И не одними материальными удобствами способствует положение барышни искажению ее мысли и чувства; неестественное само в себе положение это вызывает такие [уродливые] факты, которые еще более сбивают ее с толку. Возьмем для примера хоть продолжение той же сцены Зиночки с Игрушечкою.
Выслушавши советы Арины Ивановны, барышня приступает к девочке с приказанием, чтоб та веселилась, причем Арина Ивановна покатывается со смеху.
– Веселись, Игрушечка, – приказывает барышня, – веселись и маму свою сейчас забудь. Слышишь, что я тебе приказываю? Ну, забыла свою маму?
– Нет, – говорю, – не забыла!
Арина Ивановна ко мне:
– Да ты смеешь ли так отвечать барышне, а? что? Ах ты, грубиянка! Велят тебе смеяться – сейчас у меня смейся!
Смеюсь я перед ней, слезы, свои горькие глотаючи.
– Ну, вот видите, мой ангел, она и смеется, – утешает барышню Арина Ивановна. А барышня глядит на меня такими-то пытливыми глазенками.
– Игрушечка, – говорит, – как же ты и плачешь и смеешься? А я вот не стала б.
– И, голубчик, равняетесь с кем! – ей на то Арина Ивановна. – Ей что прикажут, то она и может.
– Вот, Игрушечка, ты какая! – проговорила барышня. – Вот какая!.. (стр. 128).
Советы и уверения Арины Ивановны, как видите, подтверждаются фактами, которые производят на Зиночку неприятное, но неотразимое впечатление. Она пробует себя и Игрушечку, приказывая ей веселиться, она еще все не доверяет, чтобы подобные истязания над подобным же ей человеком могли быть действительны. И что же? Бедный ребенок, запуганный и беспомощный, поддается; это озадачивает и даже как будто огорчает барышню: она чувствует, что тут что-то неладно. «Я бы этого не сделала», – говорит она, переходя отсюда к мысли, что и Игрушечка, как такой же человек, не должна была бы этого делать. Но тут сейчас готово объяснение, что Игрушечка вовсе не «такой же человек», а холопка, которая «что ей прикажут, то и может»… Факт налицо: отчего же и не поверить такому объяснению, тем более что оно усыпляет инстинктивное беспокойство [барышни на этот счет, снимает с нее нравственную ответственность и льстит ее тщеславию,] поднимает Зиночку на степень существа высшего, по праву могущего распоряжаться волею и личностью других людей!.. Таким образом, мысль о своем родстве со всеми людьми [и о полноправности каждого человека], мысль о солидарности человеческих отношений быстро заглушается в ней при самом зарождении. Остается только на первых порах какое-то обидное сожаление, как будто разочарование в надеждах на друга: «Вот, Игрушечка, ты какая!» – восклицает барышня в первую минуту. Но потом и это проходит: она сама, уж без подстреканий Арины Ивановны, начинает впоследствии стращать Игрушечку: «Не скучай; ты знаешь, – я все с тобой могу сделать: я ведь тебя баловать не буду» и пр….

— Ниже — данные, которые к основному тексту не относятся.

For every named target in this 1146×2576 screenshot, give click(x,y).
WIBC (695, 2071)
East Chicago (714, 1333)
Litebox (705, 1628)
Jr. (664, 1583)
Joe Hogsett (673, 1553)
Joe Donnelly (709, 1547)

Такие сцены, повторяясь каждый день и каждый час, способны убить [всякий] здравый смысл [и человеческое чувство] прежде, нежели они успеют проявиться. Так и бывает со многими. Но Зиночка, как мы сказали, оставлена родителями на произвол судьбы в обществе Игрушечки, и никто, кроме Арины Ивановны, не внушает ей барской теории. Это спасает ее нравственные силы и дает им возможность развиться хоть до степени пытливого и упорного желания и искания, если не настоящей самодеятельности. Некоторые вопросы преследуют ее очень серьезно: ей все хочется знать, отчего и как? Она расспрашивает Игрушечку о ее прежней жизни, о деревенских работах; та рассказывает. «После этих рассказов, – говорит Игрушечка, – случалось, что так меня обнимает она крепко, да и говорит мне: «Игрушечка, я б сама не дошла, как все это делается. Кто ж у вас додумался, Игрушечка?» – «Я не знаю, – говорю ей, – кто додумался, а все у нас умеют». – «Может, твоя мама, Игрушечка?» – «Может», – говорю». Тем, разумеется, и ограничивались объяснения с Игрушечкой, да это еще было лучшее, что барышня могла слышать. С отцом и матерью дело уже вовсе не шло на лад. Раз, например, Игрушечка расплакалась, услыхавши, что продано ее родное село и, стало быть, она уж туда больше не вернется. Барышня потолковала с ней, посмотрела на нее, да и задумалась… «Как, – говорит, – это все на свете делается?» – «Да что?» – спрашивает Игрушечка. «Да как же, – говорит Зиночка, – ты замечаешь ли, что, когда одни плачут, другие смеются; одни говорят одно, а другие опять совсем другое. Вот ты плачешь, что Тростино продали, а мама и папа всегда в радости, когда деньги получают». И вдруг, в тревоге, она бросается к Игрушечке: «Да нельзя разве, чтоб все веселы были? Нельзя, Игрушечка?» – «Видно, нельзя», – говорит. «Отчего ж?» – «Да не бывает так, – говорит та: – Вот ведь и мы с вами, все мы вместе, а мысли у нас разные приходят». – «Да отчего ж так? Отчего?» На этом разговоре застает девочек Арина Ивановна и допрашивает, о чем так горячо рассуждают. Но барышня уже не доверяет ей и не хочет сказывать; тогда Арина Ивановна напускается на Игрушечку, делает тревогу и докладывает господам, что Игрушечка барышню пугает и в слезы вводит. Те приходят и начинают допрос. Эта сцена тоже очень характерна и показывает, какое участие в воспитании дочери принимают добрые господа, не лишенные, впрочем, привычек образованного общества. Мать спрашивает:
– Зиночка, что такое было? О чем ты с Игрушечкой говорила? Поди ближе и скажи маме.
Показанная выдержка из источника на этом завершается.